The couple loved the location, and saw the house as an investment in their future.
“My daughter and I have always been interested in alternative communities, multi-generational buildings (and) community buildings where people are more supportive to one another,” Carson said.
The mother-daughter pair read about backyard suites in Ottawa that were paired with supportive nursing care and thought that idea could be a great fit for their family — while Steve is mobile and doing well now, his Parkinson’s could cause him to be in a wheelchair not far down the road.

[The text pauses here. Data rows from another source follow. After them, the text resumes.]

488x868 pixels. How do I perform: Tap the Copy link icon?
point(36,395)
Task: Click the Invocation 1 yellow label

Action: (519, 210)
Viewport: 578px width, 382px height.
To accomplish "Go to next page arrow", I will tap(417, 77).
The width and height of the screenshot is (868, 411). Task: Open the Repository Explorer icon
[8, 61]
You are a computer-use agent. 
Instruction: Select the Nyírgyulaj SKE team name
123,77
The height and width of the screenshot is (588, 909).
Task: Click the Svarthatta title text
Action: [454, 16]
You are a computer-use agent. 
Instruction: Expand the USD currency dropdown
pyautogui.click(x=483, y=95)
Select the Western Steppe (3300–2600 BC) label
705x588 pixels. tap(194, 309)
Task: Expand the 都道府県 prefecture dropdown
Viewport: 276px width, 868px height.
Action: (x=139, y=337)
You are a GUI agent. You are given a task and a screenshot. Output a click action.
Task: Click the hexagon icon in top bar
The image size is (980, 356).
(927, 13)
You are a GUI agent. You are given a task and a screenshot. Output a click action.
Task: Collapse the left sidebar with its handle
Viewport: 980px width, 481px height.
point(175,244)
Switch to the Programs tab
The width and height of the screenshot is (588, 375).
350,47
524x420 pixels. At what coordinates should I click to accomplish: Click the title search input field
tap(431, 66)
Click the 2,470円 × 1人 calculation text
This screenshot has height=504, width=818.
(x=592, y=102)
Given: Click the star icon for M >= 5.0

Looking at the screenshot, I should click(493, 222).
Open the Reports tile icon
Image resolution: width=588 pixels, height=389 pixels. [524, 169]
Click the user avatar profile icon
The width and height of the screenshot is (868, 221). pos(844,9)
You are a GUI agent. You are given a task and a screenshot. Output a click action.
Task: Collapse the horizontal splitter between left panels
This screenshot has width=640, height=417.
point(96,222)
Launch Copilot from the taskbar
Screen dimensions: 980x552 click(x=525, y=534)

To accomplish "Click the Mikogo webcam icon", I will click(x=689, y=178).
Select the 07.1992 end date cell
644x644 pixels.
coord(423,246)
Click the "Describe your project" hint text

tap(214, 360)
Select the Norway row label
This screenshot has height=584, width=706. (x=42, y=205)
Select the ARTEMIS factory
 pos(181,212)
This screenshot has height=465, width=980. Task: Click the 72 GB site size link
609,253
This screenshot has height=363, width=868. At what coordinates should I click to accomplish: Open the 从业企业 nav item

The house they bought is a duplex, and also has a basement suite. On top of that, Carson wants to build an accessible garden suite in the backyard where she and Steve will live, while the kids and their families can be close by in the main house.
“I think it sort of goes back to the more old fashioned way of living, but this provides each nuclear family with more privacy,” Carson said of the idea.
The problem is, their grand plans may not be allowed, even if and when the Lanescape plan is implemented. Race and his partners have expressed support for the idea of garden and backyard suites, but they wouldn’t fit into the parameters of the policy they’ve proposed.
“I considered buying a property with a laneway if that would make it more feasible,” Carson said, determined to see her idea through. They also thought about buying a larger property outside of the city instead, but nothing could beat the accessibility and walkability of Toronto.
So for now, they’re holding out hope that they’ll be able to put their plan in action before Steve’s condition deteriorates and their need for an accessible home becomes urgent.
Carson’s cautiously optimistic on that front. She credits Coun. Mary Margaret McMahon and Deputy Mayor Ana Bailao with championing laneway suites. And the province, she notes, also seems on board.
“It feels like the city’s just snail’s pace,” she said.
Bailao, who’s taken on the affordable housing file as chair of that committee on Toronto city council, understands the urgency of the pressures Torontonians are facing surrounding housing. She said the laneway suites plan is one way the city needs to create new housing options.
“It’s not going to solve housing in the city of Toronto. It’s part of a system and I think that we need to add this component,” she said.
Looking ahead 20 years from now, Bailao painted a picture of lanes in the city as safe, living networks that connect neighbourhoods.
“They would have a lot more eyes on them, so they would feel a lot safer. People would feel a lot more comfortable walking in as well through laneways and using them as public spaces, so it’s not like our homes will have the back turned to them,” she said.
Laneway suites may help reduce rental housing prices by increasing the stock, the deputy mayor said, but their real draw is in enabling people who may otherwise move out of the city to stay in their communities.